I’m sure it’s no surprise to you that AI has been steadily changing the world, but did you know that optics is a key part of its hardware infrastructure? To explain it, fortunately we have a seasoned product manager who knows both the switching side and the optics side. Lucky for us, he sits next to me at the office and agreed to chat about it.
In Episode 60, we continue our conversation with Paymon Mogharabi, Senior Product Manager at Cisco’s Optics team, also known as the Transceiver Modules Group. We get into data center hardware architectures and traffic patterns for AI applications.

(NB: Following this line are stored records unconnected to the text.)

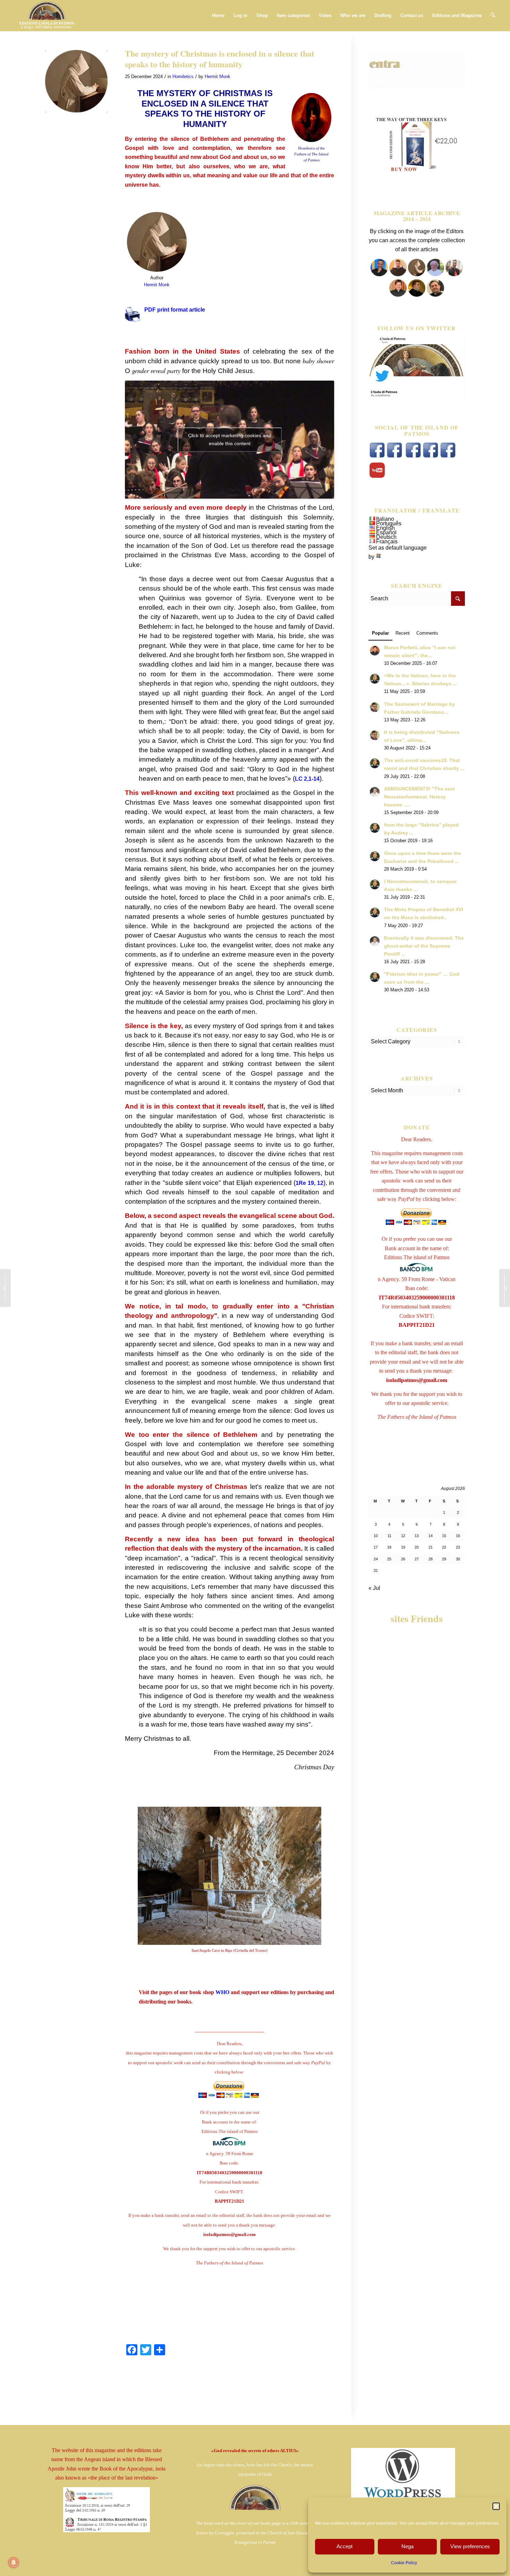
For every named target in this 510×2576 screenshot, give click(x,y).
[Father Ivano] (379, 274)
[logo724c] (46, 15)
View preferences (470, 2546)
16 (458, 1536)
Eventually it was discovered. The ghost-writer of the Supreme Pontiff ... (424, 946)
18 (389, 1547)
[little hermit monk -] (76, 81)
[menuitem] (218, 15)
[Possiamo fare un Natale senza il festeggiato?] (5, 1288)
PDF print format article (174, 310)
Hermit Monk (217, 76)
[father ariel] (398, 295)
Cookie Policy (404, 2562)
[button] (496, 2506)
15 (444, 1536)
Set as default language (397, 548)
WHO (222, 1992)
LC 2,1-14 (307, 779)
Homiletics (183, 76)
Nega (407, 2546)
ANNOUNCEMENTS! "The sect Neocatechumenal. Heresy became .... (419, 796)
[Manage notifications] (13, 2562)
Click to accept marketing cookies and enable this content (229, 439)
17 (376, 1547)
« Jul (374, 1588)
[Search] (493, 15)
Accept (344, 2546)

Paymon Mogharabi is a networking industry and Cisco veteran of nearly three decades with Electrical Engineering degrees from UC Irvine and USC. After starting at Cisco as a Technical Assistance Center engineer, he became a Technical marketing Engineer for Cisco's Catalyst switches. He then took product management positions for Cisco's Edge Services Router, Nexus data center switches, and UCS server products. He is now a Senior Product Manager in Cisco's Transceiver Modules Group and has sat next to me for the past 7 years, focusing on data center applications.
Related links
Cisco Optics-to-Device Compatibility Matrix: https://tmgmatrix.cisco.com/
Cisco Optics-to-Optics Interoperability Matrix: https://tmgmatrix.cisco.com/iop
Cisco Optics Product Information: https://copi.cisco.com/
Additional resources
Cisco Optics Podcast: https://optics.podcastpage.io/
Blog: https://blogs.cisco.com/tag/ciscoopticsblog
Cisco Optics YouTube playlist: http://cs.co/9008BlQen
Cisco Optics landing page: cisco.com/go/optics
Music credits
Sunny Morning by FSM Team | https://www.free-stock-music.com/artist.fsm-team.html
Upbeat by Mixaund | https://mixaund.bandcamp.com
[00:00:08] Hello everyone and welcome back to the Cisco Optics Podcast where we talk about pluggable optics for networks. I'm sure it's no surprise to you that AI has been steadily changing the world, but did you know that optics is a key part of its hardware infrastructure? To explain it, fortunately we have a seasoned product manager who knows both the switching side and the optics side. And lucky for us, he sits right next to me at the office and agreed to chat about it.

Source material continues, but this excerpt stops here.